> _WRITTEN REQUEST_: Copy the following lines word for word, keeping every character and line break unchanged.

------------------------

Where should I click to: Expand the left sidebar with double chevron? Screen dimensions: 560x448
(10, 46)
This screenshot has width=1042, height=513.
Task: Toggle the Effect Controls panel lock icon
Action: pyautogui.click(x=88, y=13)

------------------------

> _FINAL ANSWER_:
Where should I click to: Expand the left sidebar with double chevron? Screen dimensions: 560x448
(10, 46)
This screenshot has width=1042, height=513.
Task: Toggle the Effect Controls panel lock icon
Action: pyautogui.click(x=88, y=13)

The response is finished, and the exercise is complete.